Одна дурная весть за другой. Ее внутренние ощущения настолько притупились, что она едва могла что-то ощущать, когда речь шла об убийствах и погибших. В какой-то книге она однажды прочла, что жизнь, которой коснулось убийство, пусть даже косвенно, никогда больше не будет прежней. И это оказалось правдой.
– Ваш отец был другом Герке, – продолжал комиссар. – Это так?
– Я не знаю, были ли они друзьями, – ответила Каролина. – Во всяком случае, они были достаточно давно знакомы, и фирма Герке финансировала исследования моего отца.
Аккумулятор мобильного телефона Каролины начал сдавать.
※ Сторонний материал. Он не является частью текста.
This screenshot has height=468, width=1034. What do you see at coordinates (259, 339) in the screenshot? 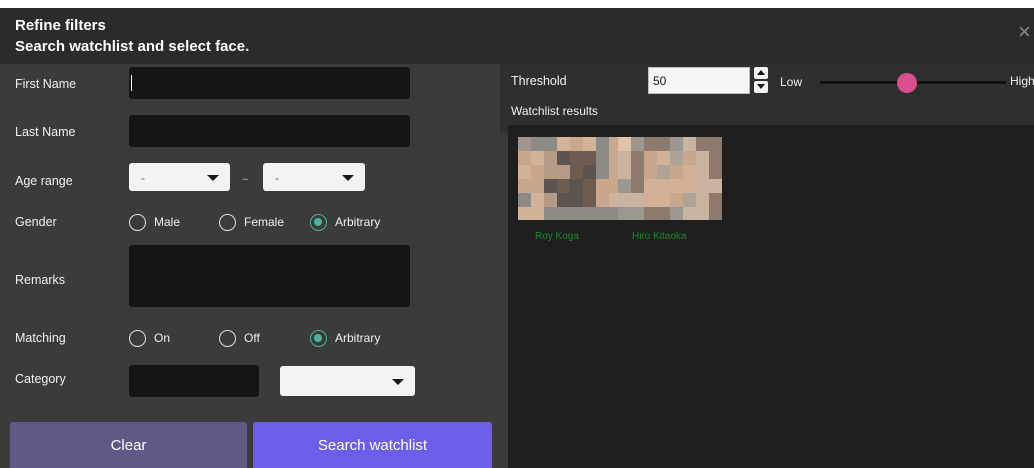
I see `matching-off-radio: Off` at bounding box center [259, 339].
– Если разговор сейчас оборвется, значит, села батарея. А зарядки у меня с собой нет.
– Тогда я буду краток, – сказал Боденштайн. – Сегодня ночью мы задержали вашего отца. Он ничего не говорит и требует адвоката, который ему, разумеется, полагается. Но для нас важно узнать, о чем он говорил с Герке вечером, накануне его смерти, и…
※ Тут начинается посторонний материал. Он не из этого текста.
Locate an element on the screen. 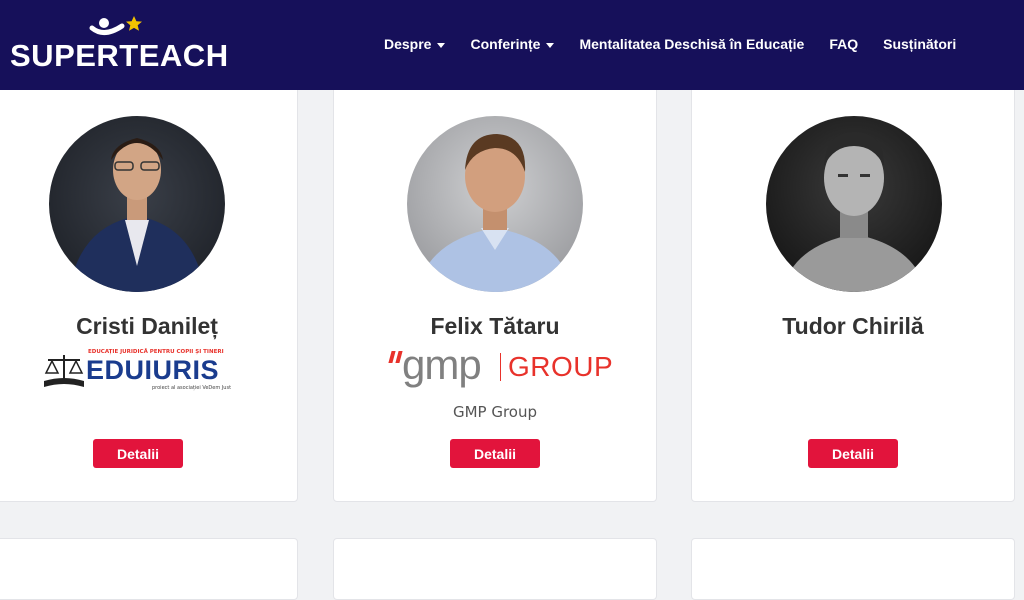 This screenshot has width=1024, height=600. logo-text: SUPERTEACH is located at coordinates (120, 56).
Его голос оборвался, у смартфона закончилось питание. Каролина встала и бросила телефон в сумку. Мама умерла. Папа арестован. Новый год начался так же скверно, как закончился старый. Она взяла пальто и сумку и отправилась в сестринскую комнату, чтобы подписать документ, подтверждающий, что она под собственную ответственность покидает больницу. Она мечтала только об одном – принять душ и выспаться. Но сначала надо заехать в дом родителей.
* * *
В половине одиннадцатого они были в Грисхайме. Значительное пространство вокруг было по-прежнему оцеплено, и криминалисты с помощью собаки-ищейки пытались реконструировать маршрут отхода снайпера. Семья Хазебринк жила на второй улице, которая была уже плотно застроена, в доме на две семьи, выкрашенном в красный цвет. Улица шла перпендикулярно Тауберштрассе. Йонелле оказалась симпатичной девушкой со вздернутым носиком, динными прямыми волосами и большими, широко раскрытыми глазами. Ее друг Фабио был худощавым пареньком со стрижкой панка, одним из тех, кто предпочитает свободные джинсы, бейсболку и кроссовки, но для визита к родителям своей подруги он оделся довольно прилично. Парень молча сидел за сосновым столом в столовой Хазебринков. Боденштайн и Пия тоже сели, и оба молодых человека уставились на них, как два осужденных на палача. Разговор не клеился, и причиной этого были мрачные физиономии родителей Йонелле, которые не скрывали, что Фабио в роли приятеля их пятнадцатилетней дочери – это катастрофа. Наконец Пия попросила родителей выйти, Ким осталась с ними, и после этого дело сдвинулось с мертвой точки.